Für die Sicherheitsteams bedeutet dies, dass solche Anwendungen und ihre Konfiguration besondere Aufmerksamkeit erfordern: Zu den Maßnahmen, die hier ergriffen werden müssen, gehören die Einschränkung des Administratorzugriffs sowie zusätzliche Sicherheitsmaßnahmen in Bezug auf Datenbank-Management und Netzwerkschutz. Unternehmen sollten die Cyberhygiene ihrer Angestellten fördern, beispielsweise indem sie ihnen beibringen, Dateien aus dem File-Exchange-System zu löschen, sobald sie diese nicht mehr benötigen, und sie nur mit einem Minimum an Benutzern zu teilen.

Legen Sie den Fokus auf Server

Für Cyberkriminelle, die es auf den Diebstahl von Daten abgesehen haben, sind Server ein leichtes Ziel, da diese nicht besonders streng überwacht werden und eine große Menge an Daten enthalten. So überrascht es nicht, dass Hacker nicht nur beliebte serverseitige Apps mit Angriffen wie ProxyShell oder ProxyNotShell massiv ausnutzen, sondern auch weniger bekannte Wege gehen, indem sie die Verschlüsselung von ESXi-Farmen und Oracle-Datenbanken meistern oder Dienste wie MOVEit Transfer erproben, die in der Unternehmenswelt beliebt, aber in der allgemeinen Öffentlichkeit weniger bekannt sind. Aus diesem Grunde müssen sich Sicherheitsteams auf Server konzentrieren.

Scheint eine Anwendung nur wenige Schwachstellen zu haben, hat niemand nach ihnen gesucht

Die Frage nach Prioritäten stellt sich immer dann, wenn ein Unternehmen beginnt, über Patches zu diskutieren. Es gibt Hunderte von Schwachstellen, und es ist unmöglich, sie in allen Anwendungen und auf allen Computern überall und gleichzeitig zu beheben.

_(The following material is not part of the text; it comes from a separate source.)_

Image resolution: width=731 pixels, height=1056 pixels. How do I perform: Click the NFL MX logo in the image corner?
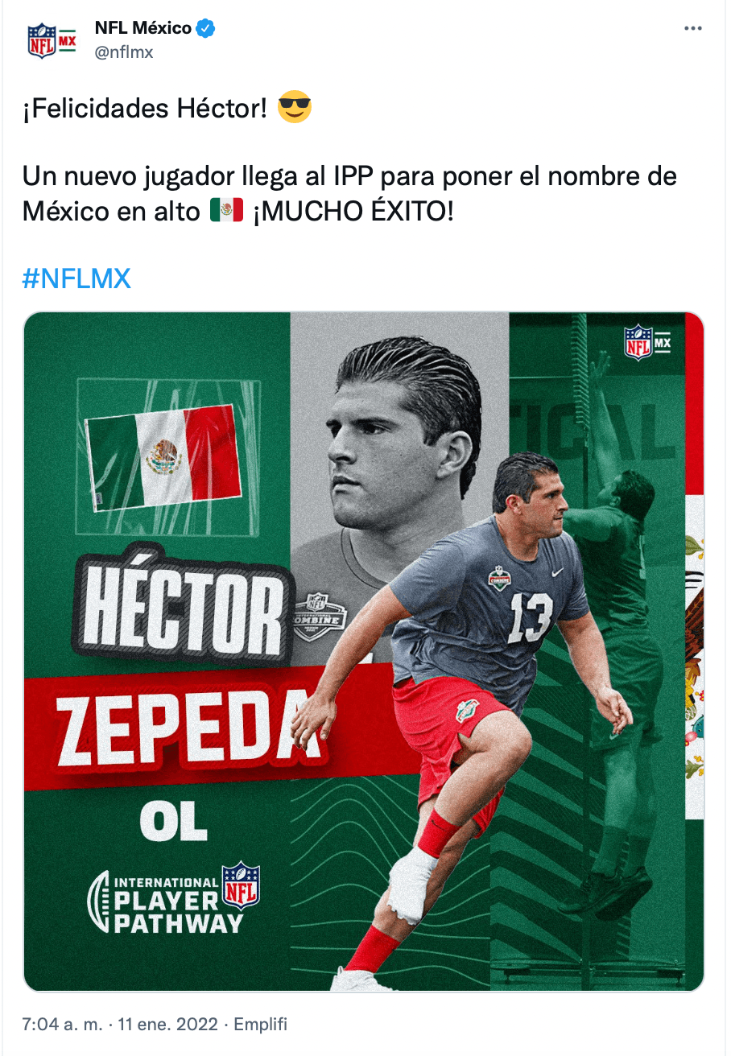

Daher müssen sich Systemadministratoren auf die gefährlichsten Schwachstellen konzentrieren – oder auf diejenigen, die am weitesten verbreitet sind, weil sie gängige Software betreffen. Die Geschichte von MOVEit zeigt uns, dass diese Landschaft dynamisch ist: Wenn Sie das letzte Jahr damit verbracht haben, Lücken in Exchange oder anderen Microsoft-Produkten zu schließen, bedeutet das nicht, dass Sie sich weiterhin hauptsächlich auf diese konzentrieren müssen. Es ist von großer Bedeutung, Threat Intelligence-Trends zu verfolgen und nicht nur bestimmte neue Bedrohungen zu beseitigen, sondern auch deren mögliche Auswirkungen auf Ihr Unternehmen abzuschätzen.